Exceptions: Claude and Qwen occasionally misassigned dimensions, reflecting weaker multi-view spatial understanding.
How to Maximize AI Dimension Extraction Accuracy from Technical Drawings
In our analysis, no single AI model was able to consistently extract all dimensions from complex engineering drawings. Differences in layout, annotation density, and tolerance formats often caused models to miss or misinterpret measurements.
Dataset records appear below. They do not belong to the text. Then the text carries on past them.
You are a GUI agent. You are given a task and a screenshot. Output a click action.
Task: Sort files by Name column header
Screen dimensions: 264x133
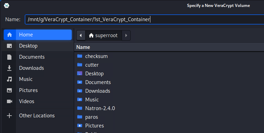point(169,47)
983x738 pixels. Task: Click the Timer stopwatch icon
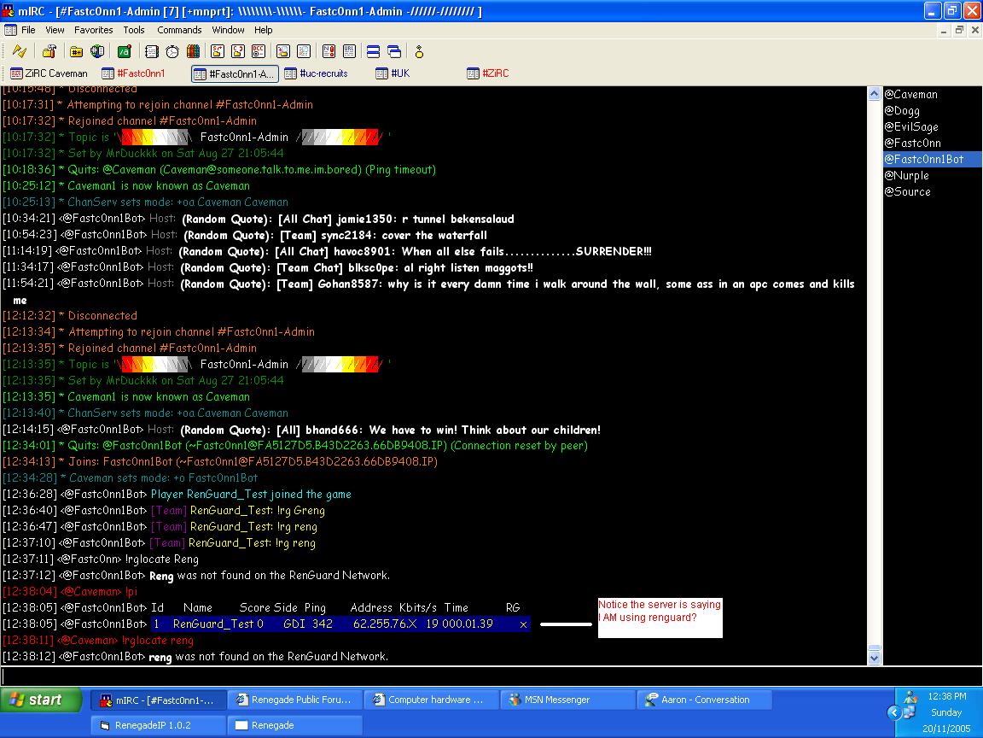(x=172, y=51)
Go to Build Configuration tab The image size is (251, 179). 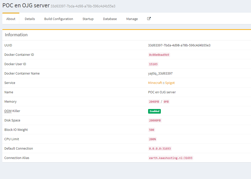(x=58, y=19)
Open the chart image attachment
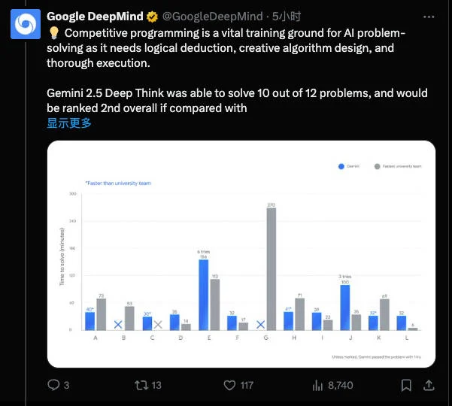The image size is (452, 406). [x=241, y=254]
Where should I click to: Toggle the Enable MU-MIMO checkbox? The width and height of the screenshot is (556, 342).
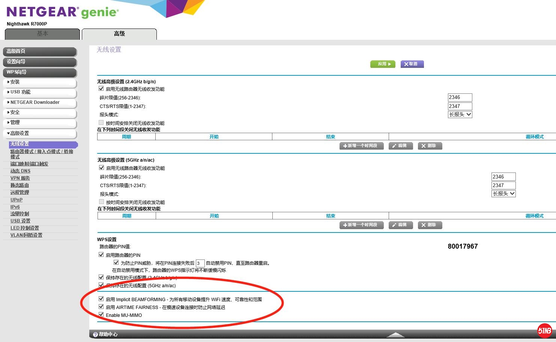(x=101, y=315)
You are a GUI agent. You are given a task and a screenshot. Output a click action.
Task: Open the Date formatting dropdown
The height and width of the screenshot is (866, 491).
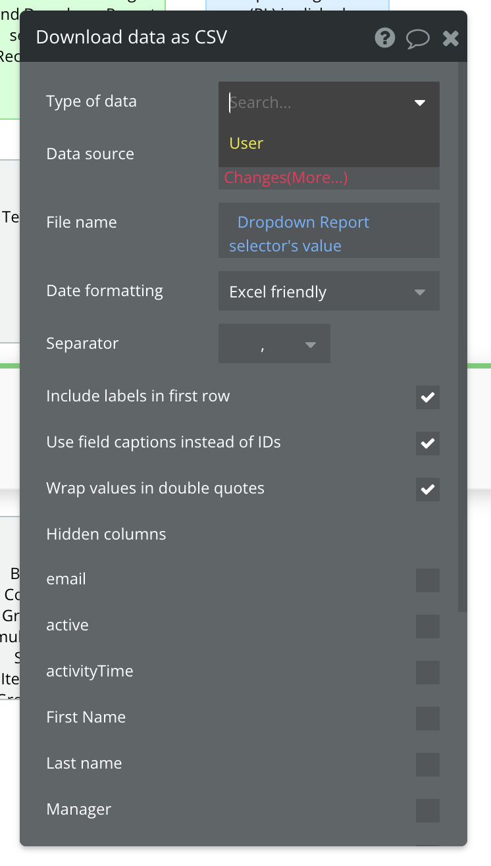tap(328, 292)
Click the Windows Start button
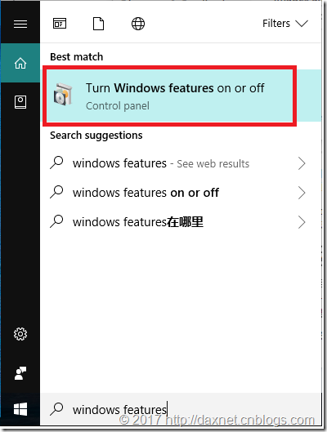This screenshot has height=432, width=327. tap(20, 409)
To improve reliability and coverage, we recommend two complementary strategies:
Model Ensemble
Combine outputs from multiple models to capitalize on their unique strengths:
- One model may handle linear dimensions better,
- Another may perform best with geometric tolerances or dense annotations.
Benefits:
- Increased recall across drawing types
- Reduces the need for manual correction
- Captures more callouts by leveraging complementary capabilities
Iterative Inference Passes
Run the same model multiple times, using slight variations in prompts or initialization. This helps uncover dimensions missed in the first pass.
Benefits:
- Boosts overall coverage
- Minimizes false negatives
- Especially useful when constrained to a single model
Final Evaluation: Best AI Models for Engineering Drawing Dimension Extraction
Model Performance & Accuracy
- Gemini Pro and Gemini Flash stand out as the top performers, with extraction accuracies approaching 80%. Both handle complex dimension types and tolerances well, making them strong candidates for integration into automated CAD or QA pipelines.
- Claude Opus and GPT-o4 Mini offer moderate accuracy (~40%), suitable for simpler drawings or use cases where occasional errors are acceptable.
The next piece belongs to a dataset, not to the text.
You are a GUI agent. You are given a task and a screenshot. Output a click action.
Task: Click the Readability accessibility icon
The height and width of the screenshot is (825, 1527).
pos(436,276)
- GPT-o3 delivers baseline-level performance, but often struggles with tolerance handling and identifier mapping.
- Qwen VL Plus is currently not viable for this task, failing to detect a majority of dimensions and context-specific annotations.
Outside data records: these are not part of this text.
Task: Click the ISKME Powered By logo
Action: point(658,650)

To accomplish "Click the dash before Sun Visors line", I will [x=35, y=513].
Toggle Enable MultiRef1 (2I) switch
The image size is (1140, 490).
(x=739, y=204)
Cost and Efficiency Considerations
- Qwen VL Plus was the fastest and cheapest (22 s/page, $1.59/1,000 pages), but its poor accuracy makes it unsuitable for use.
- GPT-o4 Mini offered the best tradeoff between speed and cost (42 s/page, $24.90), viable for low-complexity tasks with post-processing.
- Gemini Flash delivered strong accuracy at reasonable cost (77.5 s/page, $30.50), making it a balanced option for high-volume use.
- Gemini Pro was the most accurate but slow (91.4 s/page) and expensive ($130.40), best reserved for high-precision needs.
- Claude Opus (64.8 s/page, $312) and GPT-o3 (163 s/page, $239.20) were both too costly and underperformed relative to peers—offering poor overall value.
- GPT-o3 was the slowest (163 s/page) and among the most expensive ($239.20), with subpar accuracy, making it inefficient for any practical deployment.
Final Recommendations
- For critical applications requiring high-accuracy dimensional extraction—particularly those involving tolerances, geometric features, and multi-view layouts—Gemini 2.5 Pro remains the most capable and reliable model, albeit with higher cost and processing time.
- Gemini 2.5 Flash provides nearly comparable performance at significantly lower cost and speed, making it the most practical choice for high-volume workflows or scenarios with moderate layout complexity.
- GPT-o4 Mini is acceptable for lower-risk applications or basic extraction needs, where some tolerance for field-level omissions exists. Its speed and affordability make it appealing when accuracy demands are relaxed.
- Claude Opus and GPT-o3 are not recommended due to high cost, limited accuracy, and slower performance. Both models require significant manual correction to be usable.
- Qwen VL Plus, while fast and inexpensive, lacks the structural recognition and precision necessary for engineering drawing analysis and should be avoided in automated workflows.